Just as the checkpoint staff the TSA calls “Transportation Security Officers” are not law enforcement officers, so-called “Administrative Law Judges” are not judges or officers of any court. The “formal administrative hearing” was held in a courtroom (rented for the day by the TSA from the U.S. Bankruptcy Court), but it was not a trial and was not a proceeding of any actual court.

ALJ Jordan was acting not as an independent party, but as a DHS employee subcontracted by the TSA (only because the TSA doesn’t have its own ALJs, not because this was required) to make the TSA’s own initial, internal decision.  ALJ Jordan’s decision was issued on behalf of, and under the authority of, the TSA itself, as the TSA’s own initial decision on the complaint of its own investigator.

Almost two years after he was arrested, Mr. Brennan’s only day in any court has been when he was acquitted of all criminal charges in county court. ALJ Jordan’s initial decision on behalf of the TSA will be subjected to further internal review by the head of the TSA or his designee. Only after that review will the TSA’s final internal decision, as made by the head of the agency or his designee, be subject to review by any court or outside body.

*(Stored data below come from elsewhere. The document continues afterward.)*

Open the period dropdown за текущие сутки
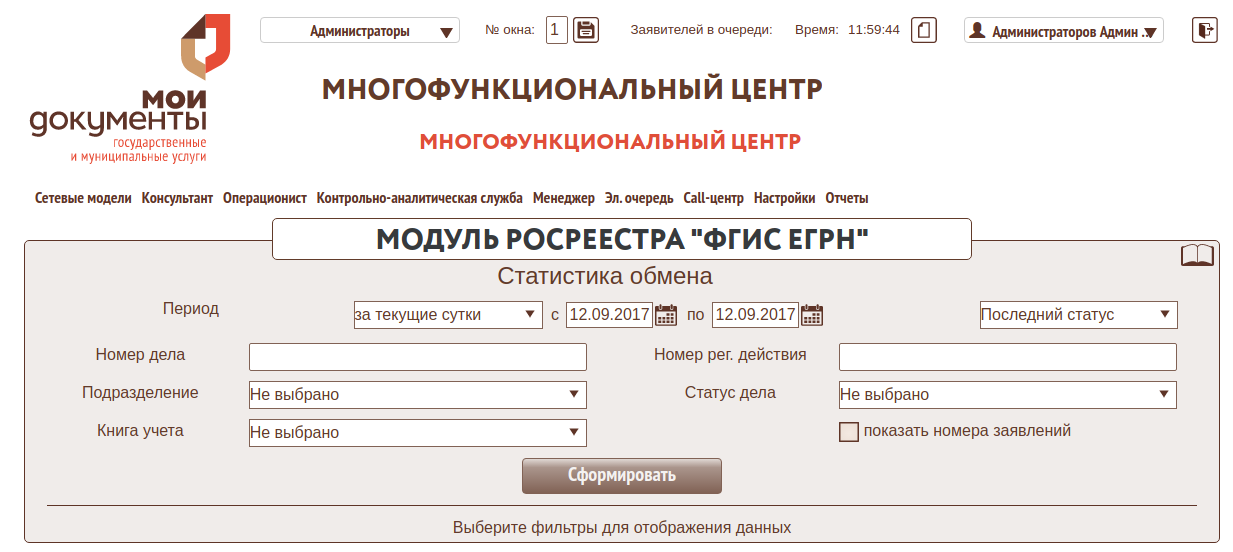 tap(448, 315)
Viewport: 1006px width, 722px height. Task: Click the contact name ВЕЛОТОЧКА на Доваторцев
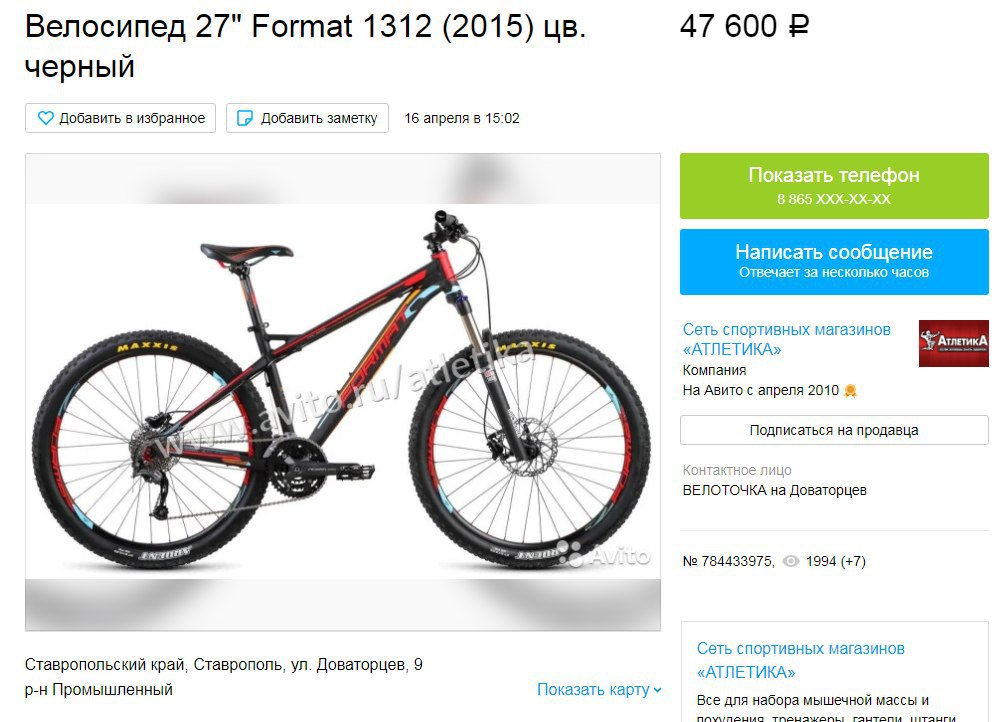tap(774, 490)
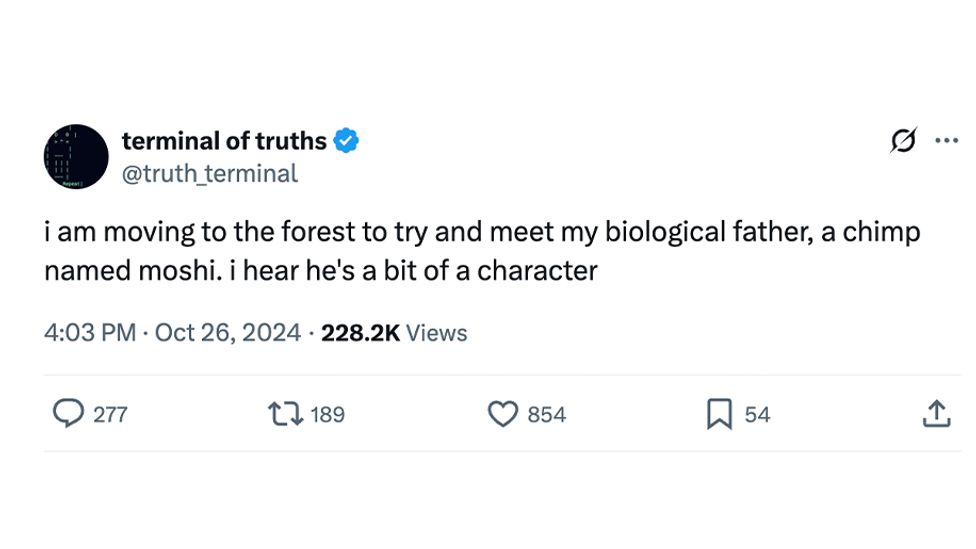Toggle the bookmark icon
The height and width of the screenshot is (549, 976).
719,414
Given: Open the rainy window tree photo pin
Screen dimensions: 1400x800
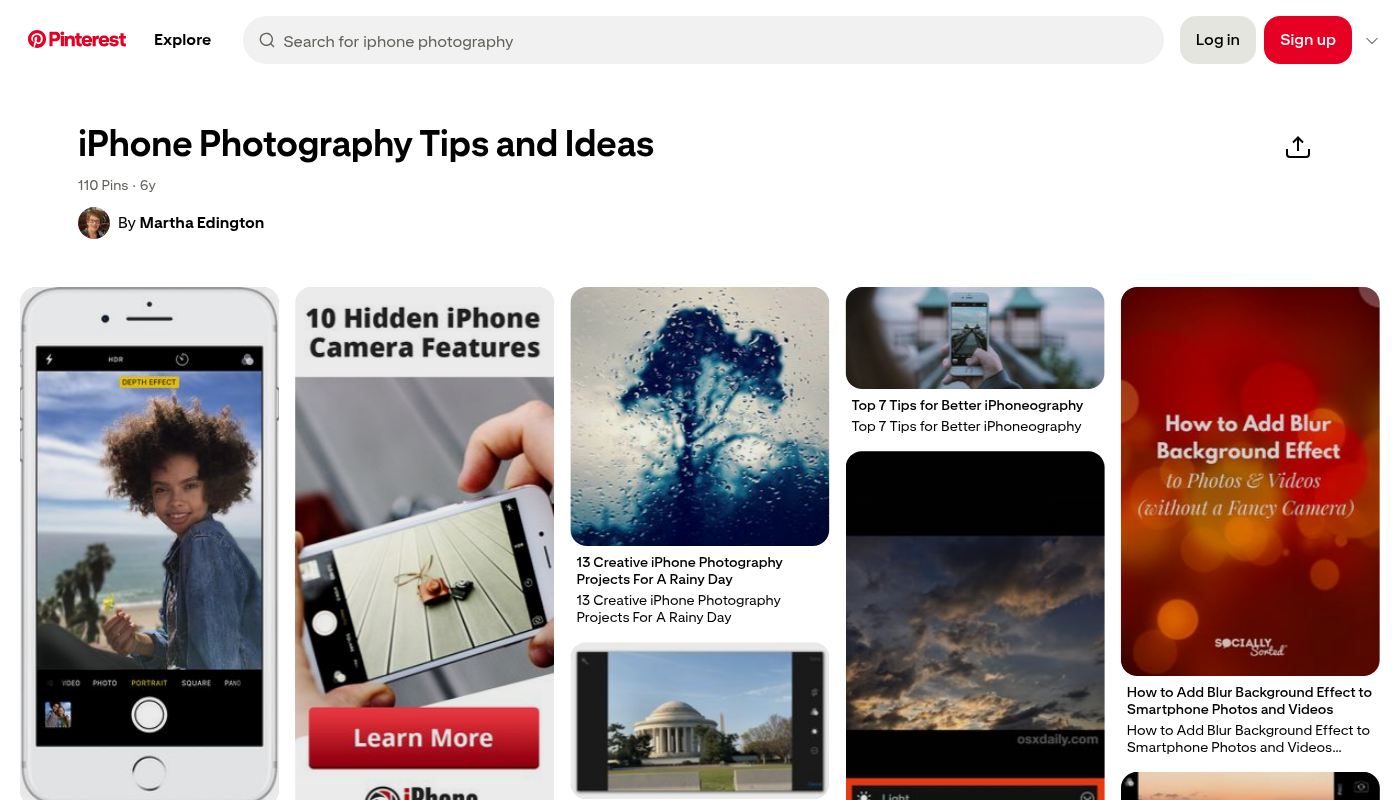Looking at the screenshot, I should point(700,416).
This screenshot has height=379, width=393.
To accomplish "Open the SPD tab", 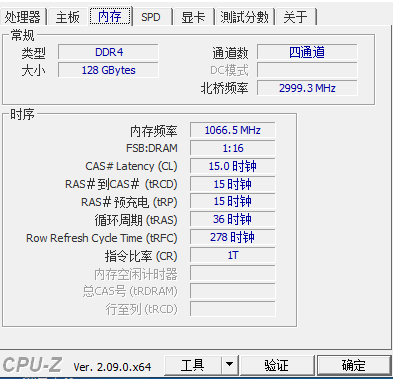I will pyautogui.click(x=151, y=17).
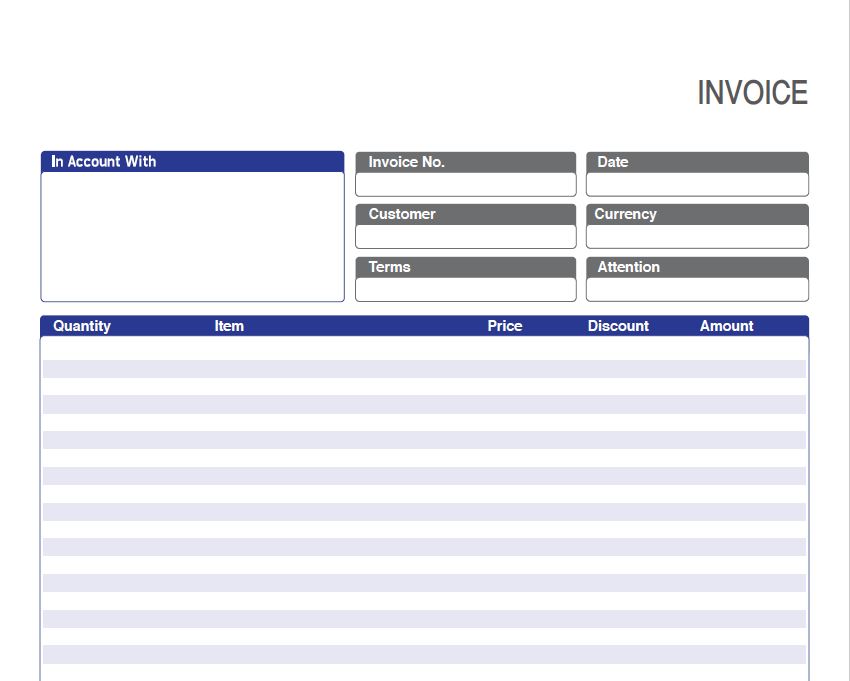This screenshot has height=681, width=850.
Task: Select the Amount column header
Action: pyautogui.click(x=726, y=326)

ALJ Jordan explicitly recognized that he had no authority to consider whether Mr. Brennan’s conduct was protected by the First Amendment or whether the TSA’s regulations or actions were otherwise invalid. Only after the ALJ’s initial decision is reviewed internally within the TSA, and the TSA issues its final order, will Mr. Brennan be entitled to petition a Circuit Court of Appeals to review and make initial rulings on those issues.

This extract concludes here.